**ABOUT THIS TASK:**
Only the lines below starting at the one that contains "Add Plate Image To Gallery (505, 526)" and ending at the one that contains "9026403508 (1180, 1450)" are to be reproduced, exactly and with both ends kept.

**GIVEN DATA:**
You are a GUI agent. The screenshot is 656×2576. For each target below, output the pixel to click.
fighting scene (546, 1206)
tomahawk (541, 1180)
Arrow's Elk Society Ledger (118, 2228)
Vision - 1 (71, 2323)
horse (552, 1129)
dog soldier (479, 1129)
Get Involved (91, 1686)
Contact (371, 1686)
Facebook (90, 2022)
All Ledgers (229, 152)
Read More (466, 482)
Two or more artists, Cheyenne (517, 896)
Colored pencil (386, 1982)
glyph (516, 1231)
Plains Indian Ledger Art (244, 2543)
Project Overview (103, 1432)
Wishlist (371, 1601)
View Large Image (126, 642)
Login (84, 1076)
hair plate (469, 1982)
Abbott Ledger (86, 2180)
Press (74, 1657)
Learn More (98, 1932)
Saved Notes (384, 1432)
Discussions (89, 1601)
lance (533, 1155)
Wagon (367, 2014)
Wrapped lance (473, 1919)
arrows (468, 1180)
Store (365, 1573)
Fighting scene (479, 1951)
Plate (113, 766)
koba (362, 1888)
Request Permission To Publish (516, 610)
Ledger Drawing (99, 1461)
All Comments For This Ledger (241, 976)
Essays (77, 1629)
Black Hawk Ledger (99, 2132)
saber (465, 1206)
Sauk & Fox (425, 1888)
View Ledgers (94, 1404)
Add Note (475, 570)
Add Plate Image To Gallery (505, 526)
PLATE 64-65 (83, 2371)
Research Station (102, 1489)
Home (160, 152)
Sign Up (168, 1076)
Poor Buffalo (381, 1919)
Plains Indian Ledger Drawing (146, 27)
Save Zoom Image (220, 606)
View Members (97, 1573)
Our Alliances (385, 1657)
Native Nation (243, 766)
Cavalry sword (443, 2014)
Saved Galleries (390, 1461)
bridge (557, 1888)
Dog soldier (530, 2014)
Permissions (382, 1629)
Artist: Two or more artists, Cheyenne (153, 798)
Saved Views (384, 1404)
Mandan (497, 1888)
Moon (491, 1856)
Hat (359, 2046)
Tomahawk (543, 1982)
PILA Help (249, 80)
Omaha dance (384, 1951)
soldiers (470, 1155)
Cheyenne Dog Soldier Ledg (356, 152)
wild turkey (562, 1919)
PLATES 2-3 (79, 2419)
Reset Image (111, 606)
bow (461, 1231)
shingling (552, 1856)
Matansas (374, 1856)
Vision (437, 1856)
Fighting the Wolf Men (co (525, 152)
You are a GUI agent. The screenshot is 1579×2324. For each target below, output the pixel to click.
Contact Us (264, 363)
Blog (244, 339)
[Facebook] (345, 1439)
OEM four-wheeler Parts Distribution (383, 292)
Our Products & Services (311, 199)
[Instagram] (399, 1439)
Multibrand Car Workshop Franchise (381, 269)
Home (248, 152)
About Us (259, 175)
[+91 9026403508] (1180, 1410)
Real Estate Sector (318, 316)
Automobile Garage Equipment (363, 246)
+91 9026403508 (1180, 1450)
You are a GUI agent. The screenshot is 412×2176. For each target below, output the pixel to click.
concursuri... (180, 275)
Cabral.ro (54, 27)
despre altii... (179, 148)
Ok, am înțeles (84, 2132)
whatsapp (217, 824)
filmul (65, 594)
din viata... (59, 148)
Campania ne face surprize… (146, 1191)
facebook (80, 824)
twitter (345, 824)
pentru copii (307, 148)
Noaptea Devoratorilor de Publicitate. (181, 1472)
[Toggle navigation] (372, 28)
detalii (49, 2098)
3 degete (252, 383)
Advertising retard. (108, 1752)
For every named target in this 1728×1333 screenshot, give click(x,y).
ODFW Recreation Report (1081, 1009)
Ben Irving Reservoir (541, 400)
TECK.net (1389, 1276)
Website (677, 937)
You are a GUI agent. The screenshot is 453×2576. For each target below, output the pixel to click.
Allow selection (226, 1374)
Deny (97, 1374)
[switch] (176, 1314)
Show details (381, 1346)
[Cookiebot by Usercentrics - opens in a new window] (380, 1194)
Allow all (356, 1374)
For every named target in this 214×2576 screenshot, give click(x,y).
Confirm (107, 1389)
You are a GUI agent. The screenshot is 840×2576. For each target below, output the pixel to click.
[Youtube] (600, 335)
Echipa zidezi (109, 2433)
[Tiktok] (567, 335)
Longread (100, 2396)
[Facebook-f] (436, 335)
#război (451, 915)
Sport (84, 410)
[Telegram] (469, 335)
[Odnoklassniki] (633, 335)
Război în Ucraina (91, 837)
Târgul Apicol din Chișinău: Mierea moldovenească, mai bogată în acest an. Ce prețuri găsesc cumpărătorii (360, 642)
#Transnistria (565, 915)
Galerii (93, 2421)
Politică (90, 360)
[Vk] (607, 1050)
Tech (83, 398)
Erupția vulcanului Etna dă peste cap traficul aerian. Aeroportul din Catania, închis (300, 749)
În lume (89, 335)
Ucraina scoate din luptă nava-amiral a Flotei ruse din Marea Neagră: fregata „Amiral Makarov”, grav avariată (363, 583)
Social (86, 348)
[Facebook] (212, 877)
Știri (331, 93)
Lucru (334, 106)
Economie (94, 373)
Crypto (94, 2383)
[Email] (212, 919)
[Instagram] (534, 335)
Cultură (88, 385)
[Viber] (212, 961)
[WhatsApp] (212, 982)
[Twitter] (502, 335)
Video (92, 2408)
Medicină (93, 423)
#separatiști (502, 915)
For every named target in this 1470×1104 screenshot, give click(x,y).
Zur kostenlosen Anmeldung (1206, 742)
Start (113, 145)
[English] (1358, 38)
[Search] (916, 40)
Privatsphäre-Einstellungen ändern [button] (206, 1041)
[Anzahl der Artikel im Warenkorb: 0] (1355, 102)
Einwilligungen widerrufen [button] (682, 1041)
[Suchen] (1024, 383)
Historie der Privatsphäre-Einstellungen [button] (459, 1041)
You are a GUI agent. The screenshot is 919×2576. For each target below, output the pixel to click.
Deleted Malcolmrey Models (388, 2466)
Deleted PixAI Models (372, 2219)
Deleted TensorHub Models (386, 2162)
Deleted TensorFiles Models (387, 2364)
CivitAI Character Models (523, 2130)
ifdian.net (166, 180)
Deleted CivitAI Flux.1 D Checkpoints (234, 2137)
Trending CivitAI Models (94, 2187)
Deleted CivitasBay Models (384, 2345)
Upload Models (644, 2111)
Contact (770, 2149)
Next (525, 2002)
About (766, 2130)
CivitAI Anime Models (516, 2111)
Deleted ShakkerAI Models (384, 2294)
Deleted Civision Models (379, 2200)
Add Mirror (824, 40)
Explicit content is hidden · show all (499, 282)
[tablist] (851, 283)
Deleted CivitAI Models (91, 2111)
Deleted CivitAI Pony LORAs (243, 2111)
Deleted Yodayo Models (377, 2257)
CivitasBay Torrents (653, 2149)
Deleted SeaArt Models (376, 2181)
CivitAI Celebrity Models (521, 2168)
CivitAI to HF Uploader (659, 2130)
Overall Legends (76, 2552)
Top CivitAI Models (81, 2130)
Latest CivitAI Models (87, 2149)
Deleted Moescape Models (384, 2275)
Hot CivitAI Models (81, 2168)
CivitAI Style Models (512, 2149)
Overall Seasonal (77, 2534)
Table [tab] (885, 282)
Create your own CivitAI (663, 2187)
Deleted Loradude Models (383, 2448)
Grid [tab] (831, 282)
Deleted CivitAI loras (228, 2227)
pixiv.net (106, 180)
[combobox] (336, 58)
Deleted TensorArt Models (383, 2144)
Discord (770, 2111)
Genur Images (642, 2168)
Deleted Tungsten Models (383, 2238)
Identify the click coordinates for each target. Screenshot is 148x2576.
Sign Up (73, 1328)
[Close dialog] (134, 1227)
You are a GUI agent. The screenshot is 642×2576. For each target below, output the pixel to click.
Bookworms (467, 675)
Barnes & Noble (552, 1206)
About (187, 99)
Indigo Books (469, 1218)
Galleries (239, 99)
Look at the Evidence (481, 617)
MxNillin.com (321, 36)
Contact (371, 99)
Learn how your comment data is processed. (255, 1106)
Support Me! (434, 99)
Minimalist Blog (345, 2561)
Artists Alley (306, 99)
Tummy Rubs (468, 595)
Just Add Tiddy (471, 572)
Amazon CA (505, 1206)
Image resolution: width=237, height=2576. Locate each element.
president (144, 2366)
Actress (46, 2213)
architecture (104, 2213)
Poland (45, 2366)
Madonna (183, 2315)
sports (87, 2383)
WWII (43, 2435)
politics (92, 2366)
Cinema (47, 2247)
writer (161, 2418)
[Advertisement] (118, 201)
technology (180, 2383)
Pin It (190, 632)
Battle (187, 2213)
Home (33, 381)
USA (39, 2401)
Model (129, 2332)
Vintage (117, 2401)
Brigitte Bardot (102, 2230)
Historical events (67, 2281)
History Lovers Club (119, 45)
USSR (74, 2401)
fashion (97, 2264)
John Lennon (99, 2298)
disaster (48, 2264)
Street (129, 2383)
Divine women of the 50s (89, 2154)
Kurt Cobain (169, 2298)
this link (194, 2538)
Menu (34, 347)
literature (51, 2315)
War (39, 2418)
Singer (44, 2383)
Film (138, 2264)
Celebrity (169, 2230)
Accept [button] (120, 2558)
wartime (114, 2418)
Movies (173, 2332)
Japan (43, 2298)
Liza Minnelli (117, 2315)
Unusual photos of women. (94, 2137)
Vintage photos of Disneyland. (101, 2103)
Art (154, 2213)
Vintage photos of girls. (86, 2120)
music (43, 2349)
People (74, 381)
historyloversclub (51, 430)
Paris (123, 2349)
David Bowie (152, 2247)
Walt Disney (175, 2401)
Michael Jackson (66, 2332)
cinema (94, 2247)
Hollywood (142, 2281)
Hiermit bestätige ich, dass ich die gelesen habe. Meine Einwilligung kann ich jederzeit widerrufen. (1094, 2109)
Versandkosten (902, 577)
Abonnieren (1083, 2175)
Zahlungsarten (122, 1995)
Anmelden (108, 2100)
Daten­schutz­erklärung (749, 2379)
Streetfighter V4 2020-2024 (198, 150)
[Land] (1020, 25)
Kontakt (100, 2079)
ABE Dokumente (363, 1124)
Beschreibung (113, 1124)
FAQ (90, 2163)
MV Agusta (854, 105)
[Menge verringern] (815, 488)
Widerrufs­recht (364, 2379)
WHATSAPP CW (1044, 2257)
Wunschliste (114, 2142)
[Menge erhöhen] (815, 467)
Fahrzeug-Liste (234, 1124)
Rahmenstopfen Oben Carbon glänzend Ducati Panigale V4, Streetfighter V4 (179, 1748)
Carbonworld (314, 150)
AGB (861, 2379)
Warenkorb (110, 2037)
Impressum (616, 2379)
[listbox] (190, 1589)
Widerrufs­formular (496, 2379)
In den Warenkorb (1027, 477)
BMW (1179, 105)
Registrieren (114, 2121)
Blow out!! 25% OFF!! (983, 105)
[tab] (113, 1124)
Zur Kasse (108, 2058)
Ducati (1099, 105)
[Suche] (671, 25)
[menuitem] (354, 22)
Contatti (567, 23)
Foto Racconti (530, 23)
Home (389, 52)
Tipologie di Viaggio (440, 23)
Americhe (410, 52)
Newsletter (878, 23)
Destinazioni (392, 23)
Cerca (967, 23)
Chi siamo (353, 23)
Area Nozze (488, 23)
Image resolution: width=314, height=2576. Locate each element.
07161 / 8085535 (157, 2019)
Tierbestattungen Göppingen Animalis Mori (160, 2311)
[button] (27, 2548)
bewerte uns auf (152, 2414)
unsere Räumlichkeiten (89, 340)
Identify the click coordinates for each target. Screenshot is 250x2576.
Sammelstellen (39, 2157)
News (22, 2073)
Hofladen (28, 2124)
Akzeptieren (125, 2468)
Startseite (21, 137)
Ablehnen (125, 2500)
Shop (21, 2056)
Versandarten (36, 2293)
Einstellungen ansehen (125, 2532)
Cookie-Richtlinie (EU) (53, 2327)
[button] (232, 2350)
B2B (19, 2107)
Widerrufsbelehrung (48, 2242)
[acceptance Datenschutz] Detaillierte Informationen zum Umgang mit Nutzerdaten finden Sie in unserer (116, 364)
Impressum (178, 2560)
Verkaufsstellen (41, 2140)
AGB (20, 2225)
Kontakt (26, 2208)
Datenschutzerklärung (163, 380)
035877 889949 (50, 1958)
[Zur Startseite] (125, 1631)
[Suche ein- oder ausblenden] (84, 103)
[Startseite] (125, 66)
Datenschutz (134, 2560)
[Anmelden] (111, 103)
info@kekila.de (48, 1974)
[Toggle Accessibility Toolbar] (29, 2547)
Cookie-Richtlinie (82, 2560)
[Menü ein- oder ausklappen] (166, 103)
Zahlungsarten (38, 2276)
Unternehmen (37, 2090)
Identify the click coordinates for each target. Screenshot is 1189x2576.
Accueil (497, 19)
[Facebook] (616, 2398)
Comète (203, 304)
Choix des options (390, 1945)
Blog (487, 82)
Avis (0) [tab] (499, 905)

**ANSWER BELOW:**
Add Plate Image To Gallery (505, 526)
PLATE 64-65 (83, 2371)
Research Station (102, 1489)
Home (160, 152)
Sign Up (168, 1076)
Poor Buffalo (381, 1919)
Plains Indian Ledger Drawing (146, 27)
Save Zoom Image (220, 606)
View Members (97, 1573)
Our Alliances (385, 1657)
Native Nation (243, 766)
Cavalry sword (443, 2014)
Saved Galleries (390, 1461)
bridge (557, 1888)
Dog soldier (530, 2014)
Permissions (382, 1629)
Artist: Two or more artists, Cheyenne (153, 798)
Saved Views (384, 1404)
Mandan (497, 1888)
Moon (491, 1856)
Hat (359, 2046)
Tomahawk (543, 1982)
PILA Help (249, 80)
Omaha dance (384, 1951)
soldiers (470, 1155)
Cheyenne Dog Soldier Ledg (356, 152)
wild turkey (562, 1919)
PLATES 2-3 (79, 2419)
Reset Image (111, 606)
bow (461, 1231)
shingling (552, 1856)
Matansas (374, 1856)
Vision (437, 1856)
Fighting the Wolf Men (co (525, 152)
You are a GUI agent. The screenshot is 1579×2324. For each target below, output the pixel to click.
Contact Us (264, 363)
Blog (244, 339)
[Facebook] (345, 1439)
OEM four-wheeler Parts Distribution (383, 292)
Our Products & Services (311, 199)
[Instagram] (399, 1439)
Multibrand Car Workshop Franchise (381, 269)
Home (248, 152)
About Us (259, 175)
[+91 9026403508] (1180, 1410)
Real Estate Sector (318, 316)
Automobile Garage Equipment (363, 246)
+91 9026403508 (1180, 1450)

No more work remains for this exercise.